EXERCISE BRIEF: The word "label" occurs in some lines of the data. Return each such line.

(Beginning of EXERCISE MATERIALS)

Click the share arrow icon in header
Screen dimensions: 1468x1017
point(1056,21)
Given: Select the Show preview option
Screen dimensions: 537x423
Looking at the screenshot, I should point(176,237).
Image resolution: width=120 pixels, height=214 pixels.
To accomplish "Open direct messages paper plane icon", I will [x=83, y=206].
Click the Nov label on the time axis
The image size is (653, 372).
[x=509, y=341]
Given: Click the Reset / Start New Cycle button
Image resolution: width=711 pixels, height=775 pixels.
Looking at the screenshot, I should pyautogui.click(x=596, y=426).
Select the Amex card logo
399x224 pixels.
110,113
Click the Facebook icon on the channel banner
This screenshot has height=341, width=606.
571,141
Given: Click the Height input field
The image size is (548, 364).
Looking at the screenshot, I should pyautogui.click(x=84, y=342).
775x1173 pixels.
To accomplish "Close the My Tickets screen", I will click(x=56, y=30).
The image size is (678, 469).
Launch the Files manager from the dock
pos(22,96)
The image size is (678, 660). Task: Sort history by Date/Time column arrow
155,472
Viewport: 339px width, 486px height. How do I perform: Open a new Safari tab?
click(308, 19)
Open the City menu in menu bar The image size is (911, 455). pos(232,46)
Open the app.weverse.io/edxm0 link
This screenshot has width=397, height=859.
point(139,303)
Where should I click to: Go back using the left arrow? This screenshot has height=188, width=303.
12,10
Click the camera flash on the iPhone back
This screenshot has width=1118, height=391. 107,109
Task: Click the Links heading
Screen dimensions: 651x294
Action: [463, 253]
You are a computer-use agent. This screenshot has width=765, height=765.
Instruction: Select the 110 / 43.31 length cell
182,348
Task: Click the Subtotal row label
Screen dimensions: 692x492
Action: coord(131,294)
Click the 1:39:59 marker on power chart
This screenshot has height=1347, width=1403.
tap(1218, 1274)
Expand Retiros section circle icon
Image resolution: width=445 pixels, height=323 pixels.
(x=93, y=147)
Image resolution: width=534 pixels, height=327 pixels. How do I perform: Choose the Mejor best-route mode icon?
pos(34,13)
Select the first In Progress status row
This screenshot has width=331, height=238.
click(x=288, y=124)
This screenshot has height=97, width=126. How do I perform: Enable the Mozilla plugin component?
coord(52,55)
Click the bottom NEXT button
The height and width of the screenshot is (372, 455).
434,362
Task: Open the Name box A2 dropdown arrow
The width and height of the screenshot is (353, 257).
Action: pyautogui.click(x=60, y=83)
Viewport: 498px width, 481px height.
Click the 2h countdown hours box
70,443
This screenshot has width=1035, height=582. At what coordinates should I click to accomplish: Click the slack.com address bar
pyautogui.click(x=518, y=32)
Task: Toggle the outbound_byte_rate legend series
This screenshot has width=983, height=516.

(End of EXERCISE MATERIALS)

SOLUTION TO THE PROBLEM:
Click the Nov label on the time axis
Task: Click the Subtotal row label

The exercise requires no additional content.